El Che sabía tirar muy bien, y como el venezolano también sabía y tenía una ampliadora y un cuartico oscuro en su apartamento, y yo tenía algunas nociones, pues hicimos una pequeña cooperativa de fotógrafos. Teníamos nuestra identificación de solapa, como reporteros, y entrábamos en todas las competencias. "Hoy te toca a ti tal juego y tal juego", "hoy te toca a ti tal otro". Y después nosotros mismos revelábamos las fotos. Y cuando se cumplió el programa de los Juegos Panamericanos sacamos cuentas. Y aparte de algunos anticipos por gastos que habíamos tenido, como una cámara que compramos, los rollos, el papel, los materiales, obtendríamos como siete mil pesos, unos 500 dólares al cambio de entonces. Y cuando fuimos a cobrar, ¡qué va!, ¡Ni un centavo! ¡Se perdieron!

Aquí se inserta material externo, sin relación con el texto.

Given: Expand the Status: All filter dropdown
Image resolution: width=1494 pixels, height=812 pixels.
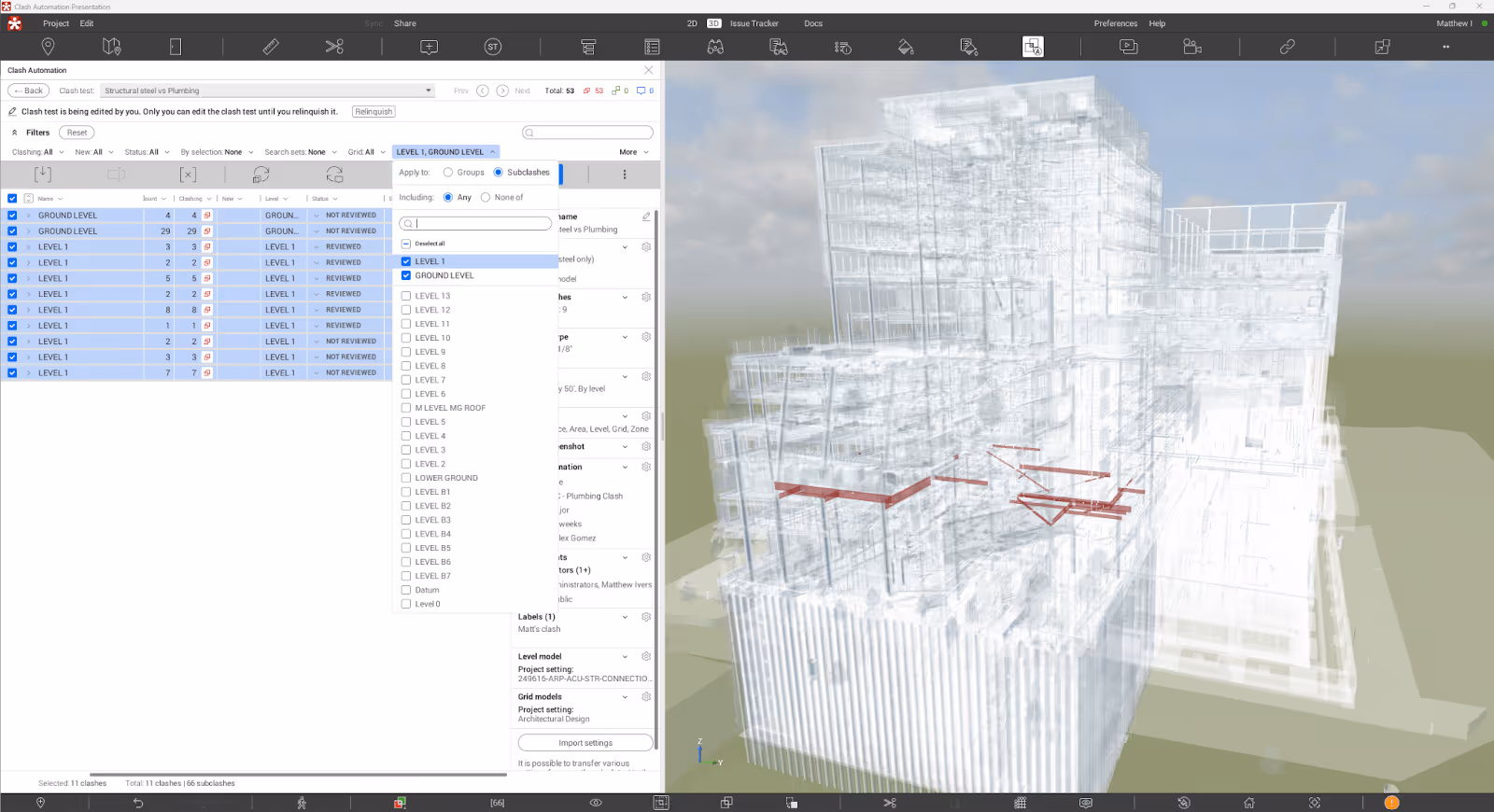Looking at the screenshot, I should coord(147,152).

— ¿Y cómo fue que usted se había encontrado de nuevo con el Che en México?
—Cuando yo me fui de Costa Rica los que quedaron allí sabían la dirección que tendría en México. Pero, además, él había tenido relaciones muy estrechas con otro grupo de cubanos que conoció en Guatemala al salir de Costa Rica. Allí conoció a Ñico López. Después, en México, como siempre ocurre, pues los exiliados tienden a buscarse, a agruparse, a ayudarse, él se contactó muy pronto con los cubanos, que ya éramos un grupo mucho más grande. Entonces, inmediatamente, tuvimos relaciones de nuevo.

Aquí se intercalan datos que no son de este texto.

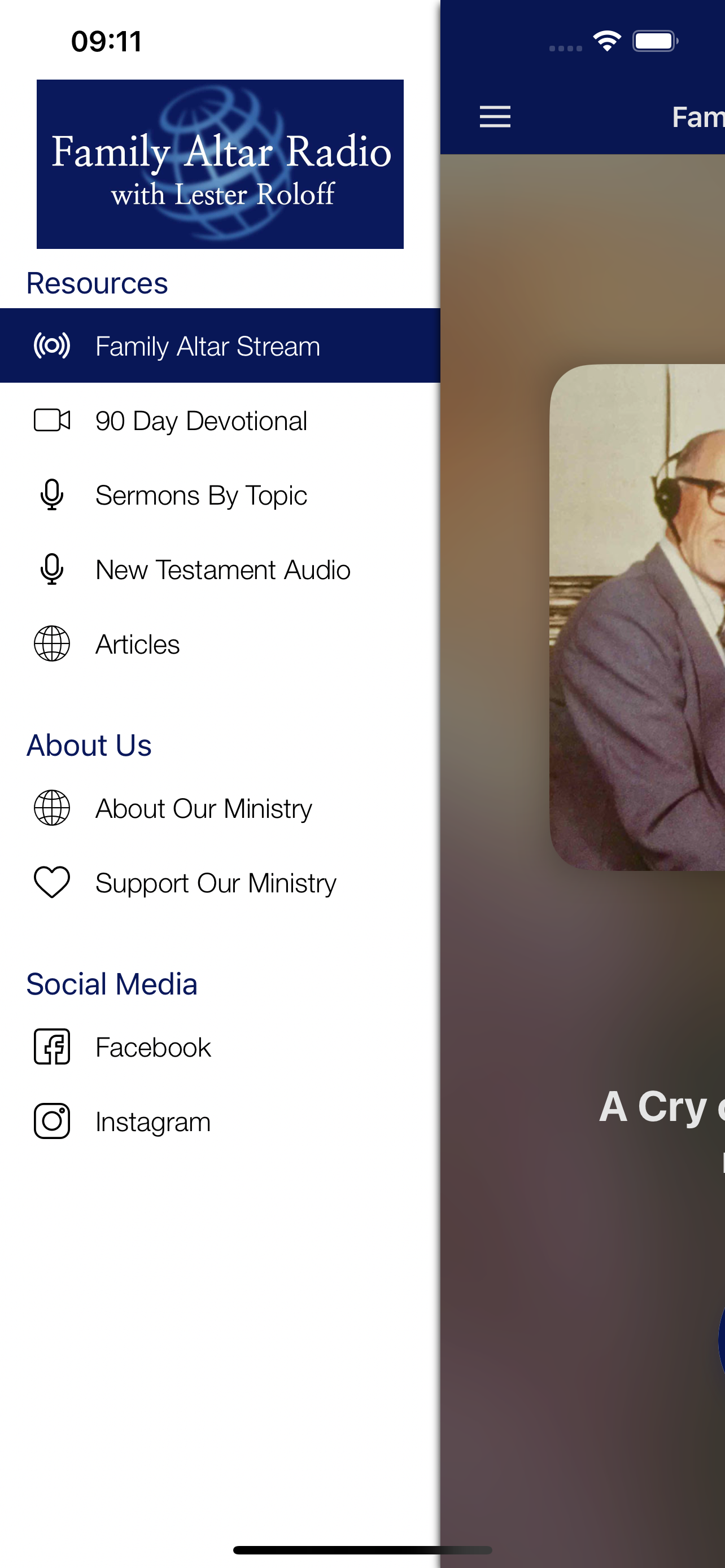Image resolution: width=725 pixels, height=1568 pixels.
Task: Go to Articles
Action: [220, 643]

— ¿Recuerda algo más en especial de lo ocurrido allá?
—Mire, lo más lindo es que yo traje un rollo de fotos tiradas al Che...
— ¿Tiradas al Che? ¿Las tiene a mano?
—Él boxeando conmigo… Él me tiró fotos durmiendo en el sofá que allí tenía… Bueno, un grupo de fotos, ¿y puede creer?, se han desaparecido que no sé dónde están. Nunca más he visto las fotografías esas. Yo no sé si fue si fue en el registro que me hicieron aquí cuando llegamos, en el aeropuerto, aunque a mí me parece que no, que después de aquello yo las vi. Como yo tuve que estar en La Habana viviendo clandestinamente, viviendo en diferentes lugares, porque estuve escondido en Sancti Spíritus, en Placetas, en Cabaiguán, estuve en Camagüey, en varios lugares, es difícil conservar documentos y fotos. Yo tenía esas fotos. Traté de encontrarlas incluso después del triunfo de la Revolución, pero ¡qué va! No he podido dar con ellas.
—¿Cuándo fue la última vez que usted lo vio allá en México?
—Después que se hizo efectiva la amnistía de los presos políticos el 15 de mayo de 1955, y Fidel y sus compañeros Moncadistas salieron del presidio y los exiliados pudimos regresar al país. Cuando yo iba a regresar para Cuba, él me fue a despedir al aeropuerto, sí. Allí me planteó que si volvíamos a combatir que nos acordáramos de él y lo mandáramos a buscar. Nos dijo que nos acordáramos del Che, porque ya era esa era la forma en que siempre lo llamábamos, prácticamente se lo pusimos nosotros, los cubanos. Eso de Che se lo pusimos nosotros. Como era argentino, le decíamos che, che, che, y Che se le quedó.
NOTAS:
(1) General de Brigada retirado, fallecido en La Habana.
(2) Militante del Partido Acción Democrática de Venezuela.